Don Ezequiel (A. Chávez), en fin, todos

se vuelven “todo ojos”.

 

Tras el brindis a la Presidencia,

Alicandro despliega la muleta

 

ante el belfo espumante

del bravo de San Diego de los Padres

 

con un donaire “belmontino”

“caganchesco” o “fuentístico”.

 

Un pase natural, uno de pecho

dos redondos por bajo, otro –soberbio-

 

afarolado, luego cuatro naturales

con la izquierda; uno, despampanante,

 

de pecho. (Aquí el espada

toma respiro; el toro también descansa).

 

Y sigue la faena: un estupendo

rodilla en tierra, luego

 

dos de la firma; cambiándose el engaño

a la derecha, dos pausados

 

molinete girando dentro de los propios

cuernos del animal; seis u ocho

 

de tirón, llevándolo a los medios,

y, por fin, uno inmenso

 

en redondo. Tras eso el toro cuadra,

y Epirótico se echa a la cara

 

el toledano alfanje,

recoge la muleta, y perfilándose

 

sobre el pitón izquierdo, da

el hombro –el izquierdo también- y se va

 

tras el estoque, hundiéndolo,

todo en la cruz, derecho,

 

saliendo por los costillares

con pausa y donaire,

 

mientras el toro se bambolea

y, patas arriba, cae en la arena…

 

Un clamor delirante,

una ovación unánime

 

premia la faena de Alicandro,

el insigne émulo de Cagancho,

 

y caen al ruedo sombreros,

bastones y puros; los pañuelos

 

piden flameantes, la oreja;

la Presidencia,

 

a cargo de Don Federico Gamboa,

accede, y la oreja y la cola

 

las recibe Don Juan, arrojándolas

al tendido, con gracia…

 

La ovación va en aumento:

Vueltas al ruedo salida a los medios,

 

el delirio.
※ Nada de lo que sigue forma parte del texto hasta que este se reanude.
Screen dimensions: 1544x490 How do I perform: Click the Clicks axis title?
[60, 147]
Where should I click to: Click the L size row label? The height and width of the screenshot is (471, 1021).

Todavía

cuando el otro espada, Luis G. Urbina,

 

alias “El Viejecito”, da una serie

de lances a su toro, el ingente

 

vocería llena la plaza…

Y, por fin, cuando arrastran

 

al último las mulillas,

un grupo de “capitalistas”

 

-(Antonio) Caso, Cordero, (Carlos) Díaz Dufóo, Canales,

(Luis) González Obregón, Genaro Fernández

 

Alfonso Reyes, y cien más –se lanza

al ruedo, sobre sus hombros, rápidos, levanta

 

al triunfador y lo lleva

a la calle, en donde una inmensa

 

multitud lo ovaciona

continuando, así en triunfo, hasta la fonda…

OBRA DE CONSULTA:

José Francisco Coello Ugalde, “Tratado de la poesía mexicana en los toros. siglos XVI-XXI” (1985 y hasta nuestros días. Es un trabajo en permanente actualización).